Stored items:
= = = = = = =
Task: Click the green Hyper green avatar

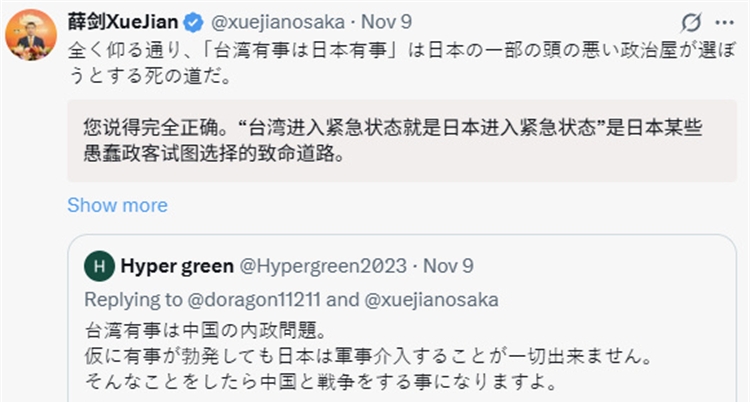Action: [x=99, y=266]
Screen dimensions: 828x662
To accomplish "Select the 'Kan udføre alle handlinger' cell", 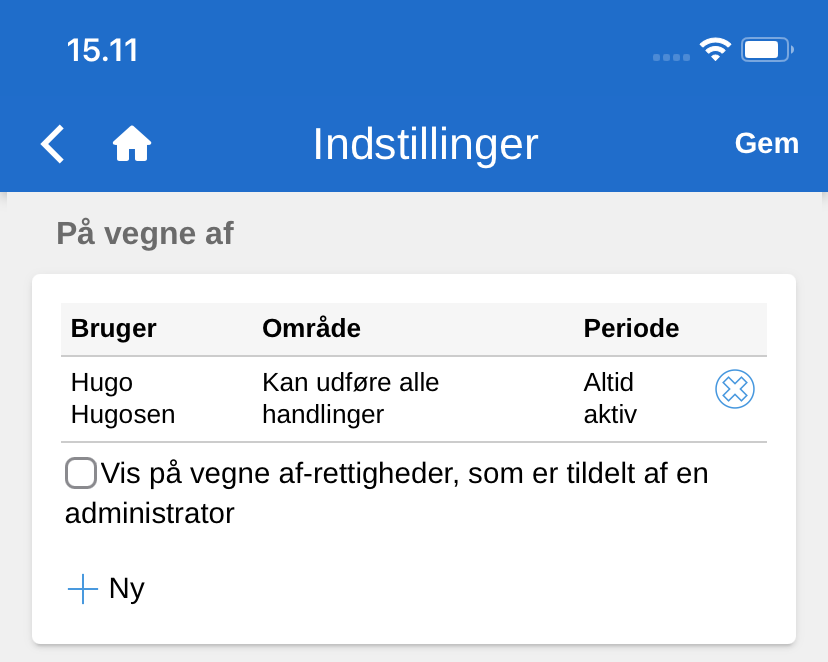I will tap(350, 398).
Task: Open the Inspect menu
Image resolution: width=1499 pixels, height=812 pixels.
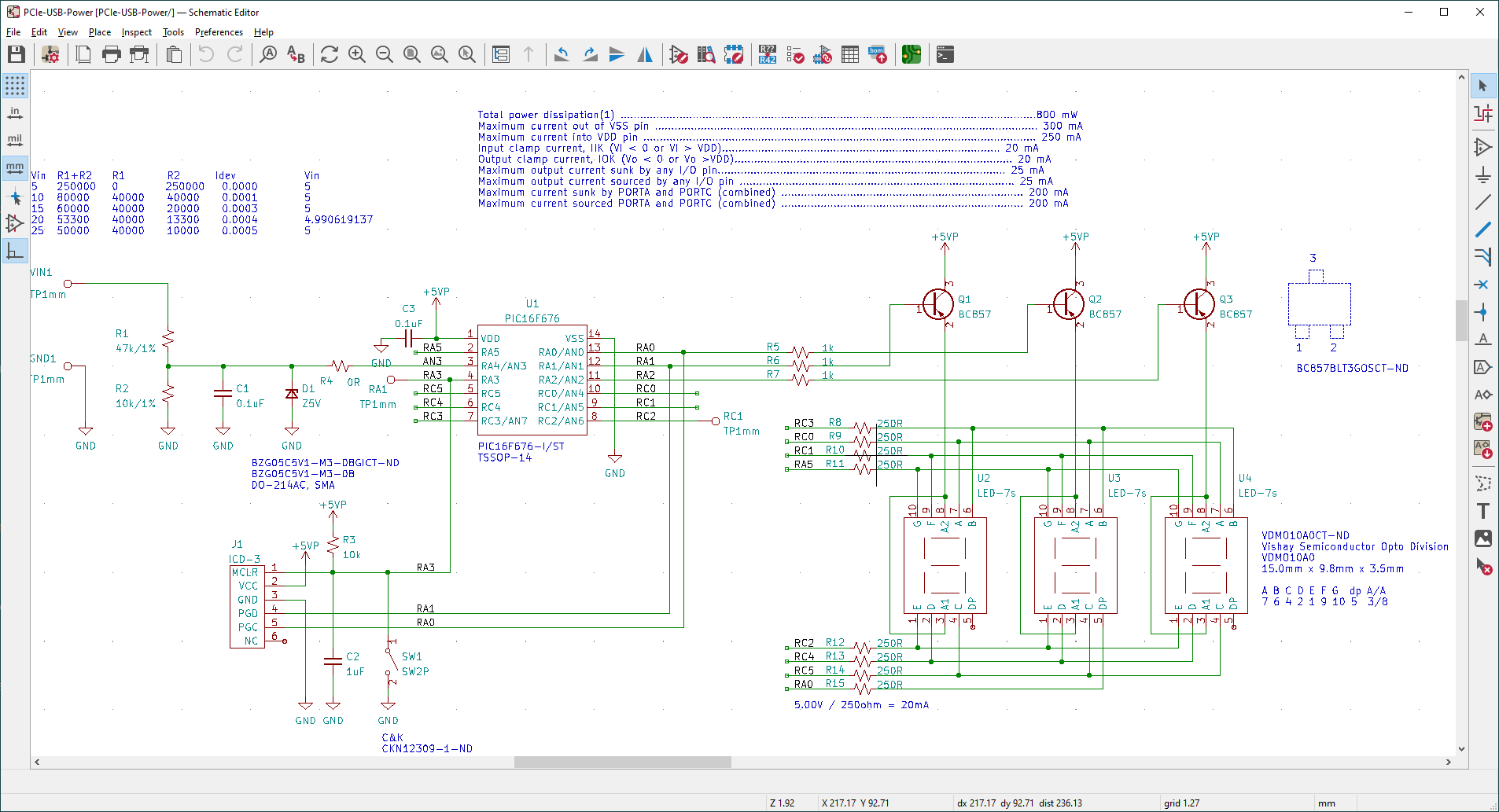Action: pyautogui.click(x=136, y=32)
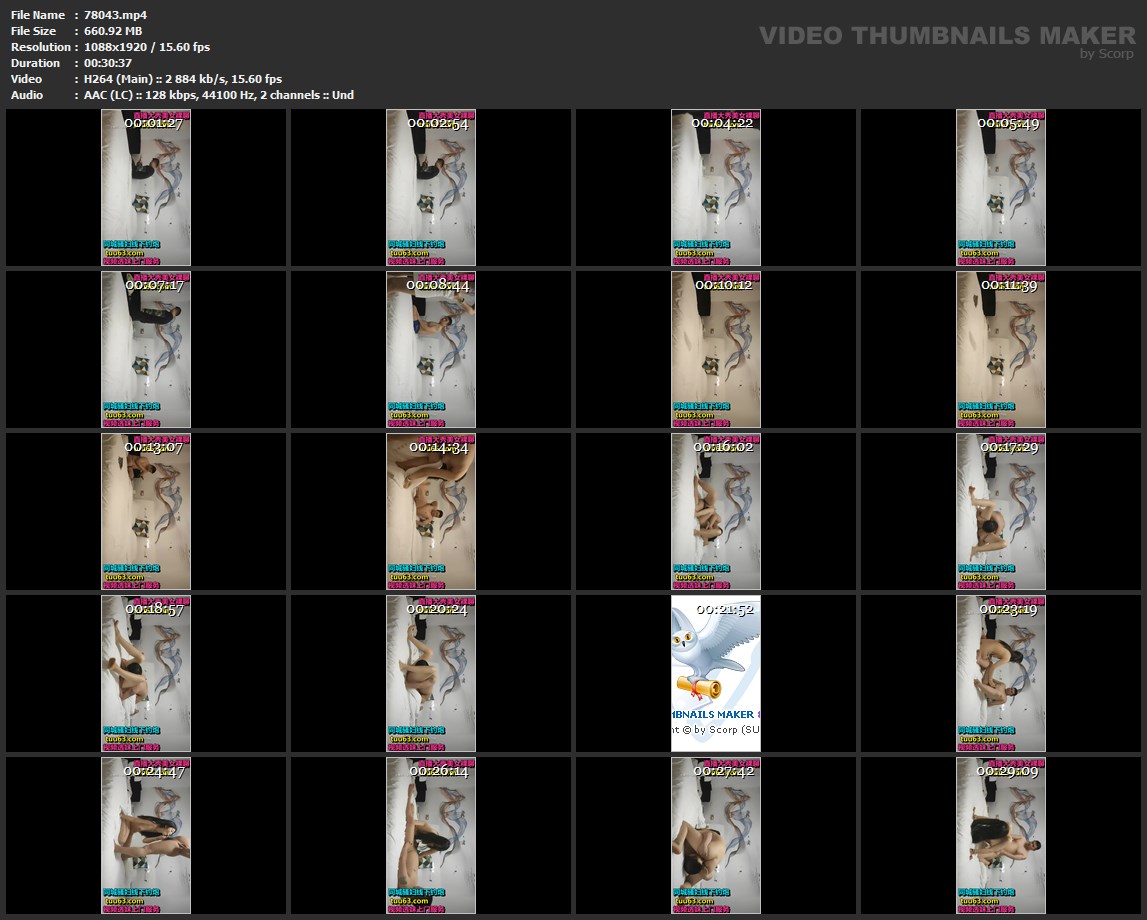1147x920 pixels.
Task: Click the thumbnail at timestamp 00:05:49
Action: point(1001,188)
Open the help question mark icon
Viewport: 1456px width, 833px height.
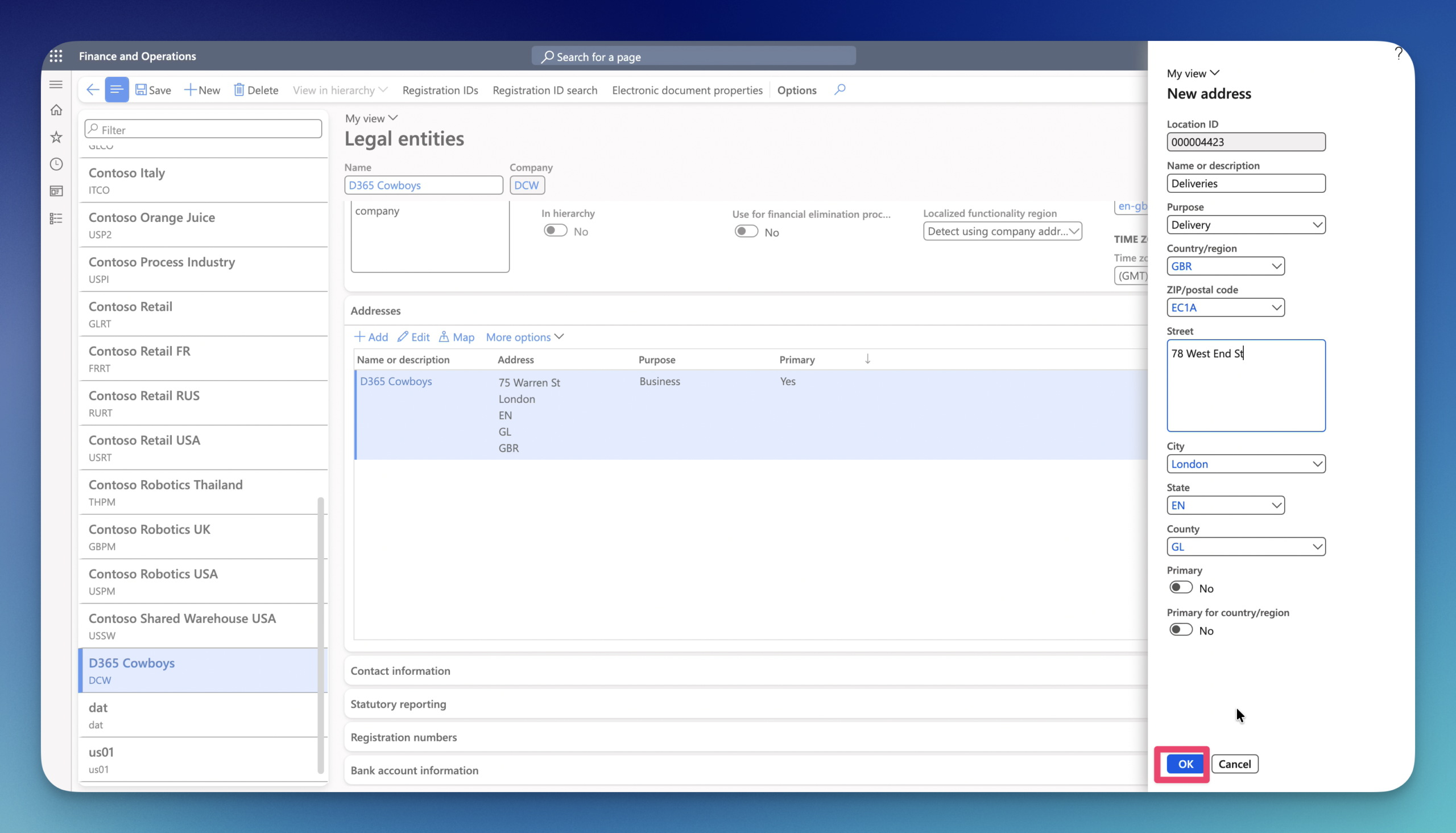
= = = = = = =
Your goal:
Every line from the one containing "Task: Open the Inspect menu" through the last line of the records is to be reproduced exactly, with pictures left out and nothing else given.

Task answer:
Task: Open the Inspect menu
Image resolution: width=1499 pixels, height=812 pixels.
Action: pyautogui.click(x=136, y=32)
1147x920 pixels.
Task: Click the thumbnail at timestamp 00:05:49
Action: point(1001,188)
Open the help question mark icon
Viewport: 1456px width, 833px height.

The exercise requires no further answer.